▼

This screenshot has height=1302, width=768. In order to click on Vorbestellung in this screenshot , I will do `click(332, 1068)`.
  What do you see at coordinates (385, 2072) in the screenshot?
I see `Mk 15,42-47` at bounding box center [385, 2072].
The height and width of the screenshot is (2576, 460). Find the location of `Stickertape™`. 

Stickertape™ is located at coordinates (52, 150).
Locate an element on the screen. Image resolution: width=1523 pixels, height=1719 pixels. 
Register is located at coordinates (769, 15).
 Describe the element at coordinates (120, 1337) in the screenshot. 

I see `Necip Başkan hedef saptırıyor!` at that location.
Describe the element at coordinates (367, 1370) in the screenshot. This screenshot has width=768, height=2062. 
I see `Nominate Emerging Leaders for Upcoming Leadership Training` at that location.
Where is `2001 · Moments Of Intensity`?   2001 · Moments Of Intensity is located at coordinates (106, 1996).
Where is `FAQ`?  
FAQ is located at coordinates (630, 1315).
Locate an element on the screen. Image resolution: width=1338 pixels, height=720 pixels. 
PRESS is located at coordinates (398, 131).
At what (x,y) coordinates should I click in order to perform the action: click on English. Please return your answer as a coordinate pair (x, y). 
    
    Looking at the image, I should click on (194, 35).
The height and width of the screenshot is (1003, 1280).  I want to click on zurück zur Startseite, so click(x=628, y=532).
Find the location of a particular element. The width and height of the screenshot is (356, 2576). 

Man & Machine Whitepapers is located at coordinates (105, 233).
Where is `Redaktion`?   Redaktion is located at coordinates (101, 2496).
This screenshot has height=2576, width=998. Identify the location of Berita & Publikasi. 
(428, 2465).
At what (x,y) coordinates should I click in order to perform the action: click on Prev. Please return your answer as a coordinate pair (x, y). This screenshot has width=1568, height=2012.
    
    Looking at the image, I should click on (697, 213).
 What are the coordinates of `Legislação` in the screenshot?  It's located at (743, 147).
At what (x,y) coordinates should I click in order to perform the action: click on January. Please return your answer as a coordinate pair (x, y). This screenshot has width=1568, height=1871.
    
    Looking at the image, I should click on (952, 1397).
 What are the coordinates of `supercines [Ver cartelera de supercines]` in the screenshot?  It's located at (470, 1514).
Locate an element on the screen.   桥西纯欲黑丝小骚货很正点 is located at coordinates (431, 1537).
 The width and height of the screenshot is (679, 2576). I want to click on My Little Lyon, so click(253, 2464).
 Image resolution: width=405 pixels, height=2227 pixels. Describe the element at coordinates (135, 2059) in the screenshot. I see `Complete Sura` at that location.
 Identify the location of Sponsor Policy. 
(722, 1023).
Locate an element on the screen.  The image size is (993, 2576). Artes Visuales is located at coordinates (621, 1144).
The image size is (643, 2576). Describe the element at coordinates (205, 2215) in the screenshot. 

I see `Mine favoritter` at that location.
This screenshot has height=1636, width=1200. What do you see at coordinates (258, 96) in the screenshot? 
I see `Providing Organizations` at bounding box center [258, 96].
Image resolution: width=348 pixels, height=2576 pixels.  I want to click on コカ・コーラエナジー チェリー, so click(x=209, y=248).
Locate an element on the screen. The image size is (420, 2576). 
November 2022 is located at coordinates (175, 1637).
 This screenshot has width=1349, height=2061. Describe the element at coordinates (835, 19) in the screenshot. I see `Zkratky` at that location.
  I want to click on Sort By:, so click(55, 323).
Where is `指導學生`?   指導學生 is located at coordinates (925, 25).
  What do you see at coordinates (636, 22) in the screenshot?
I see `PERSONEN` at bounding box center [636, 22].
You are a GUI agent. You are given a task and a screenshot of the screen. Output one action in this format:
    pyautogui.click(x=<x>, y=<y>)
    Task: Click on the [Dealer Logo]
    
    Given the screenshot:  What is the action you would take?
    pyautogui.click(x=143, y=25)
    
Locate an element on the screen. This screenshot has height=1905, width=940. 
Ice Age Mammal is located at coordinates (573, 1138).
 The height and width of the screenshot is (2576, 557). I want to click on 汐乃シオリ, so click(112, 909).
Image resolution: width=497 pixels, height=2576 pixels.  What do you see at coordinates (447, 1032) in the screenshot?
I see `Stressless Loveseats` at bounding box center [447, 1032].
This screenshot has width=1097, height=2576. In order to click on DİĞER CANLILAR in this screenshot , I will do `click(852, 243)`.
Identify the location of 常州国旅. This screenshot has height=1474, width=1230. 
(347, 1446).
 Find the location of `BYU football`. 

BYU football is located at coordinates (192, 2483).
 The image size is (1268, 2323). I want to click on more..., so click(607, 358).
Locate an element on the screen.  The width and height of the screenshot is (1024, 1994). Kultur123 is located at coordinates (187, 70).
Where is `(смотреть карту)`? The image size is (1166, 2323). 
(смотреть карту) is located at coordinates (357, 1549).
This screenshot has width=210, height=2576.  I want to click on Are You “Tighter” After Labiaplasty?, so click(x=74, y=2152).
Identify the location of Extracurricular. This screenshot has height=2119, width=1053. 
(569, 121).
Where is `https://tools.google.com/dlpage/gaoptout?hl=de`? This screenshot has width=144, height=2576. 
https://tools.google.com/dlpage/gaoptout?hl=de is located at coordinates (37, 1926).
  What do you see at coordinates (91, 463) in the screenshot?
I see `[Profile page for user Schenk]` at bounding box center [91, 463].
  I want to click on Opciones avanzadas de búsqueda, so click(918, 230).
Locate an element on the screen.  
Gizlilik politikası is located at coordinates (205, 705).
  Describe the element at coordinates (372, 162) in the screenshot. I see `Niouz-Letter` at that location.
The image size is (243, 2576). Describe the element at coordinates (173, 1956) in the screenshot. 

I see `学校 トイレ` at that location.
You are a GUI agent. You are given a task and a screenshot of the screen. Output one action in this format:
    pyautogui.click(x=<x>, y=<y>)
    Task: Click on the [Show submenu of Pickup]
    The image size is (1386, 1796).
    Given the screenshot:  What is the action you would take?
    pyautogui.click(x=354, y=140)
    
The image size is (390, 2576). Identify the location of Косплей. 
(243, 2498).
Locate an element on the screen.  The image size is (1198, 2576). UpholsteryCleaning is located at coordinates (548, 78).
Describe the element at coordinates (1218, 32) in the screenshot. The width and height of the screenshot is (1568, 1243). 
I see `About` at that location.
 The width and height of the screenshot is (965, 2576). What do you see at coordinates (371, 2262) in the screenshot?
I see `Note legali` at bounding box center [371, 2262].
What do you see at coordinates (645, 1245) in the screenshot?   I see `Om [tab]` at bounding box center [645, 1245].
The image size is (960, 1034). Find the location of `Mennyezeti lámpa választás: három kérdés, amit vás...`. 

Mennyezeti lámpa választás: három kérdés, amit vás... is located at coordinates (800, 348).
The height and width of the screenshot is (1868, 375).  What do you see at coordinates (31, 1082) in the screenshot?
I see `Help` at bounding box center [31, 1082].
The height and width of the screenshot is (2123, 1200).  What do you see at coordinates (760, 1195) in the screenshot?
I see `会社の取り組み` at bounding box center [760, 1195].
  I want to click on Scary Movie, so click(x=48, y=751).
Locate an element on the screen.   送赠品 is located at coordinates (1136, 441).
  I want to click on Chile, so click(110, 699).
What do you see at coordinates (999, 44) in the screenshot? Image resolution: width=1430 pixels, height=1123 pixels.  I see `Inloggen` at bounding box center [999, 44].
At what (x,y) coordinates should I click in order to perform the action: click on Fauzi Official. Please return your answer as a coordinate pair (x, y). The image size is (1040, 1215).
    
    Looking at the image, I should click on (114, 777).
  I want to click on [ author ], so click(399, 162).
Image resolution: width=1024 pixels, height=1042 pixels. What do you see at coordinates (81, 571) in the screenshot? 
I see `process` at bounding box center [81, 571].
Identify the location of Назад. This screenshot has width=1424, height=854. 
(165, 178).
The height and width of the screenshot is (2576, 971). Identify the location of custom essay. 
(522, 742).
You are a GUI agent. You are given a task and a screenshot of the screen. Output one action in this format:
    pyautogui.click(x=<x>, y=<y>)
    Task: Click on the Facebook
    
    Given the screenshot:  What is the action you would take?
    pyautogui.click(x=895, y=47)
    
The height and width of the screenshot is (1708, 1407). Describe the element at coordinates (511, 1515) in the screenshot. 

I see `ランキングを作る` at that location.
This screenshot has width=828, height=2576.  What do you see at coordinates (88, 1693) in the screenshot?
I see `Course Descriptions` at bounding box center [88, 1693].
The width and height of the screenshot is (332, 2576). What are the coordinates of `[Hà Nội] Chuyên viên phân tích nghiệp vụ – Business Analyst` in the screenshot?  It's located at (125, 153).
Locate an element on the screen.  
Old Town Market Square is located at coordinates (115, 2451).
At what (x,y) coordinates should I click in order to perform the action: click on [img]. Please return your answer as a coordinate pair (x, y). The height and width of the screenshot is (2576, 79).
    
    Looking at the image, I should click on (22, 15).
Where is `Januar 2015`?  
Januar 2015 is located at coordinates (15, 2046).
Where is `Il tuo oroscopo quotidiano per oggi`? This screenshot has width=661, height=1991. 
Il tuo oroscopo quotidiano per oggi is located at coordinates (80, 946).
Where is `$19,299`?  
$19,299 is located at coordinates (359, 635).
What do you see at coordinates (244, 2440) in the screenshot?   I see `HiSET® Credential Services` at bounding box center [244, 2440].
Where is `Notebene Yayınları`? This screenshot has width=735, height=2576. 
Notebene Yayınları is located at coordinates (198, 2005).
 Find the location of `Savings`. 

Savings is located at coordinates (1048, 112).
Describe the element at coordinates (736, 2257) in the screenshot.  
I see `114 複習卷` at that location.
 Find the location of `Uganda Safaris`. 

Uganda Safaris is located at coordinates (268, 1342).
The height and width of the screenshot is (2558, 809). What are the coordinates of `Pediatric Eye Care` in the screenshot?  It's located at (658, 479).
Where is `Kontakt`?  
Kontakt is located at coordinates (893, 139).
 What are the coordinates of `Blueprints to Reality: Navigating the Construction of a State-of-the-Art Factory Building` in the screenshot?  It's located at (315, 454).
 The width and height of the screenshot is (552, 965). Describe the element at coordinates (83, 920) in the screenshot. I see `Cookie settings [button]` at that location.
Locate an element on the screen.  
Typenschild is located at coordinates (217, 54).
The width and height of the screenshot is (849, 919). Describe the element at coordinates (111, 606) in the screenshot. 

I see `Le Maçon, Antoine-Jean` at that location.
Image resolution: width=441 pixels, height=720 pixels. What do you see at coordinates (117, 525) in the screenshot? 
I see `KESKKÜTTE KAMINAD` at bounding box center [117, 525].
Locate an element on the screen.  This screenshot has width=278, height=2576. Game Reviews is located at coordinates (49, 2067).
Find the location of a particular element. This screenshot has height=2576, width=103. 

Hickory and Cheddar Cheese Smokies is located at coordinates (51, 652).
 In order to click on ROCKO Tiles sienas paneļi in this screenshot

▲

* _WORK REQUIRED_: Pick out every line of the entries above that contains the string "size", matching case exactly, and copy each of those lines.

* _THE SOLUTION_:
Locate an element on the screen.  The image size is (993, 2576). Artes Visuales is located at coordinates (621, 1144).
The image size is (643, 2576). Describe the element at coordinates (205, 2215) in the screenshot. 
Locate an element on the screen. The image size is (420, 2576). 
 The image size is (1268, 2323). I want to click on more..., so click(607, 358).
Where is `(смотреть карту)`? The image size is (1166, 2323). 
The image size is (243, 2576). Describe the element at coordinates (173, 1956) in the screenshot. 
    The image size is (1386, 1796).
The image size is (390, 2576). Identify the location of Косплей. 
Locate an element on the screen.  The image size is (1198, 2576). UpholsteryCleaning is located at coordinates (548, 78).
The image size is (960, 1034). Find the location of `Mennyezeti lámpa választás: három kérdés, amit vás...`. 
At what (x,y) coordinates should I click in order to perform the action: click on Fauzi Official. Please return your answer as a coordinate pair (x, y). The image size is (1040, 1215).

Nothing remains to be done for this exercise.